On the same day as his inauguration, President Obama directed military prosecutors to seek a four month halt to six trials currently in process. This break in the proceedings was requested in order to allow President Obama and his administration to review the cases pending before the military commissions. There are currently 254 detainees being held at Guantanamo.
Vivian Stromberg, MADRE Executive Director, today said, "In the name of national security, the US has for seven years flouted legal standards and human rights established both internationally and in the US. Closing down Guantanamo, and returning the land to Cuba, is an important step towards upholding the rule of law and ending such unfair military trials."
The military trials at Guantanamo have been further tainted by the use of "enhanced interrogation techniques" or torture to obtain evidence from prisoners. MADRE asserts that such actions represent a blatant violation of international human rights law. The closure of the prison at Guantanamo must signal an end to such activities and increased transparency in the legal proceedings.
Margaret Ratner-Kunstler, Vice-President of the MADRE board and President of the William Moses Kunstler Fund for Racial Justice, today said, "We are pleased that President Obama has called for a halt to the prosecution of the Guantanamo detainees.
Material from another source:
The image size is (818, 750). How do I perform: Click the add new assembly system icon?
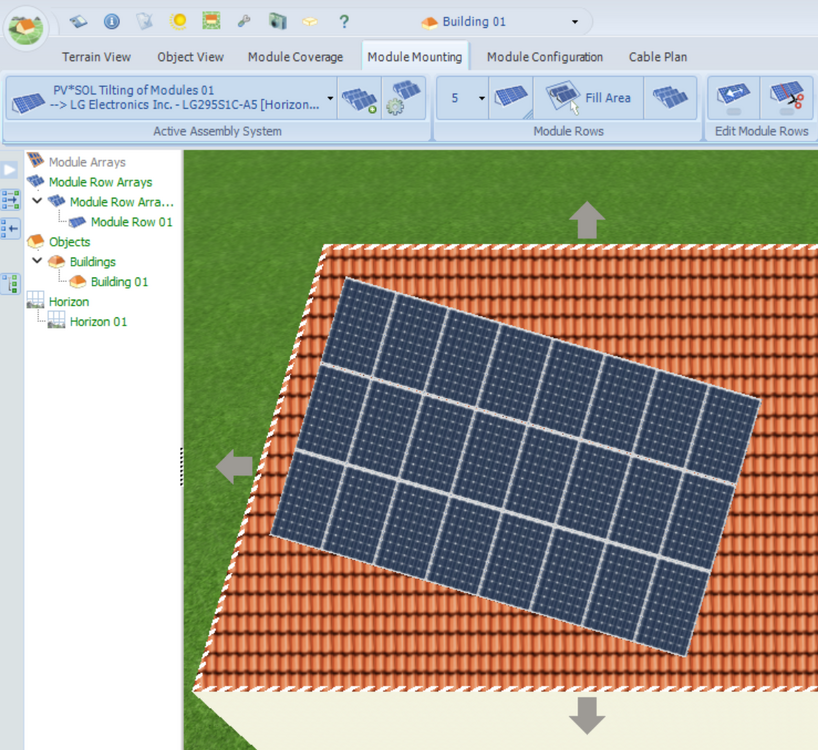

But the timing of the closing of the prison and the prosecution of those responsible for criminal conduct on the part of US officials are issues that still need to be resolved."
Vivian Stromberg further said, "The inauguration of President Obama has created new opportunities for progressive action, and I am heartened to see this in evidence with his decision to close Guantanamo. But this is only a first step. MADRE is committed to maintaining the necessary pressure to ensure that the prison is closed and that the new administration upholds policies that respect human rights. Our hope lies in the openness of this new administration to respond to the calls of human rights defenders."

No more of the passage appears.